Une bonne partie de son oeuvre a été réalisée devant un fond un peu râpé, que l'on peut découvrir au côté d'un de ses appareils préférés, un Rolleiflex 3,5. "Il y a quelque chose de magique à voir que tout l'imaginaire qu'il a créé, du top model au guerrier tambul (guerrier de Nouvelle-Guinée), est né devant le rideau le plus simple, le plus usé, trouvé à Paris en 1950", dit Jérôme Neutres, commissaire de l'exposition pour la partie française.

Mobile

En 1948, après une série de photos de mode pour Vogue en extérieur à Lima, Penn loue un atelier à Cuzco et fait des centaines de portraits saisissants d'indiens en tenue traditionnelle.

Lorsqu'il se rend au Dahomey (actuel Bénin) en 1967, il fait fabriquer un studio démontable, une tente de 30 m2 où viennent poser enfants et jeunes villageoises. Il réalisera de la même manière en 1970 d'étonnants portraits des guerriers en Nouvelle Guinée et, l'année suivante, des photos étranges, presque abstraites, de danseuses de Guedra (Maroc).

People

1947 : Penn, 30 ans à peine, a été embauché par Vogue. Le magazine lui commande des portraits de célébrités.
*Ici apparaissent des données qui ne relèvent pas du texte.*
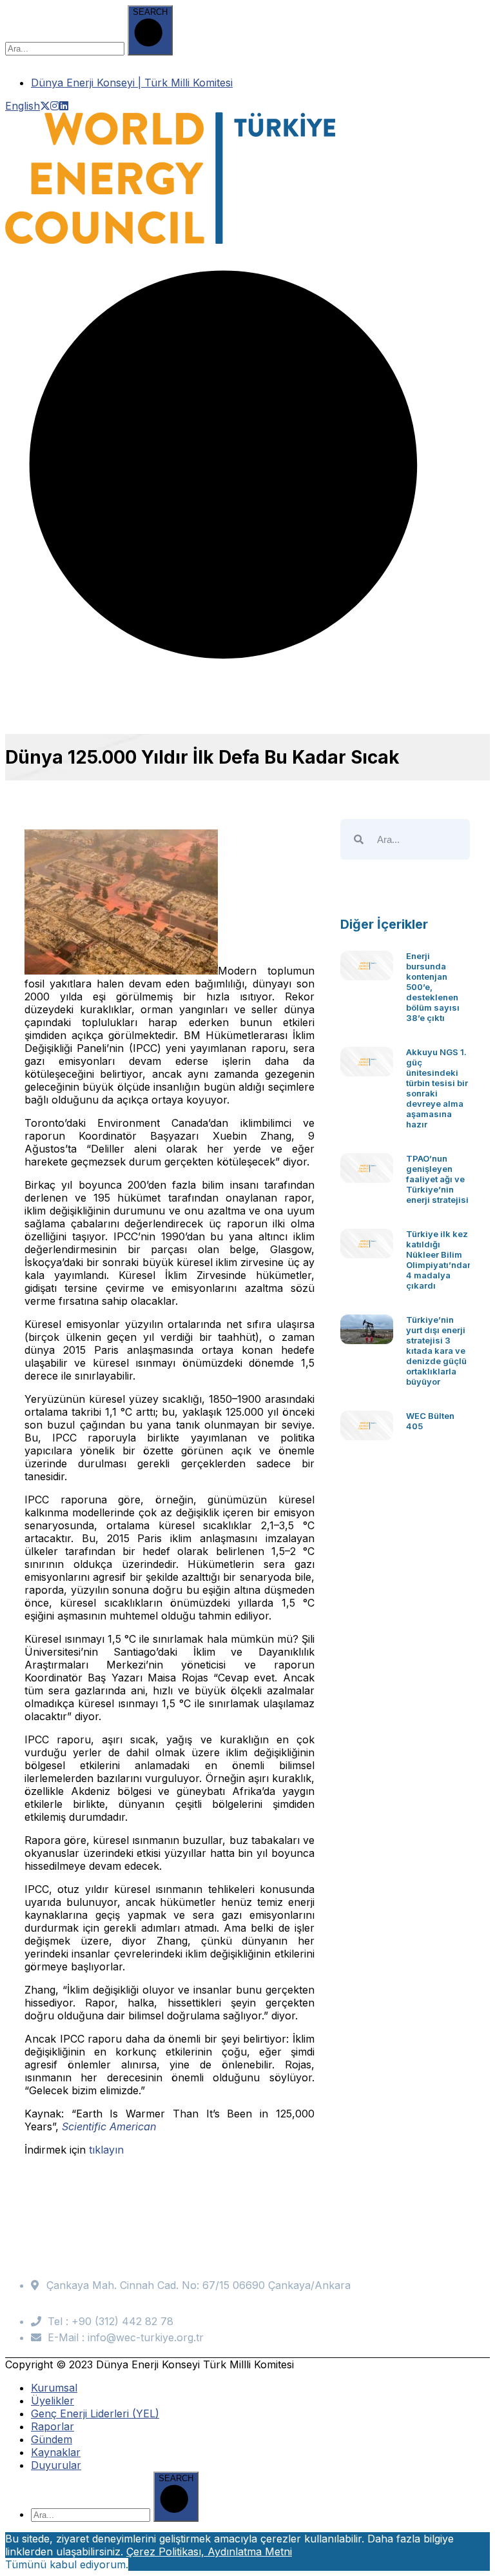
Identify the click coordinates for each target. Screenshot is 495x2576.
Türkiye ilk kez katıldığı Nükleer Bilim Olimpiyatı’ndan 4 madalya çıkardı (439, 1260)
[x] (45, 105)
Dali, Stravinsky, Hitchcock, Marcel Duchamp... Il se montre tout de suite doué pour l'exercice qu'il pratiquera jusqu'à la fin de sa carrière.

Richard Avedon, autre grand portraitiste, "saisit l'instantané, moi j'essaie de saisir la vérité", a dit Irving Penn. Essai souvent réussi. Exemple : le portrait de 1957 d'Yves Saint Laurent, encore peu connu, dont il enregistre à la fois "la fragilité physique et la détermination".

Même acuité avec Francis Bacon, Audrey Hepburn et surtout Pablo Picasso qui ne lui avait accordé que 10 minutes : suffisant pour capter un oeil du maître sous un chapeau andalou.

Rétameur

Cette attention au sujet, Penn va la manifester avec les petits métiers, sa série la plus fournie. Réalisée en 1950-51 à Paris, Londres puis New York, elle est dans le sillage du travail réalisé par le photographe français Eugène Atget à partir de 1898. Rétameur, chauffeur de locomotive, égoutier, marchande de ballons... tous sont photographiés dans les mêmes conditions que les personnalités de la culture ou de l'establishment.

Rebut

Le plus radical des travaux de Penn est sans conteste sa série sur les mégots, réalisée en 1972 et qui suscita l'incompréhension. Les résidus de tabac sont photographiés en gros plan et présentés sur des tirages grand format au platinium, un procédé difficile à maîtriser mais d'une qualité exceptionnelle. "Il est toujours surprenant de voir comment la poésie put naître dans l'élément le plus repoussant du rebut", dit Jérôme Neutres.

Sculpture

En 1949-1950, en pleine vogue des pin-up, Penn photographie des femmes sans visage, opulentes, dans des postures étranges, à la peau artificiellement blanchie au tirage. Sa vocation de sculpteur apparaît au grand jour. Totalement ignorées en 1950, ces images ne seront exposées qu'en 2002.

- La rétrospective a été présentée au Met de New York et doit aller après Paris à la Fondation C/O de Berlin (24/3/18 au 1/7/18) puis à l'Instituto Moreira Salles à Sao Paulo (21/8/18 au 25/12/18).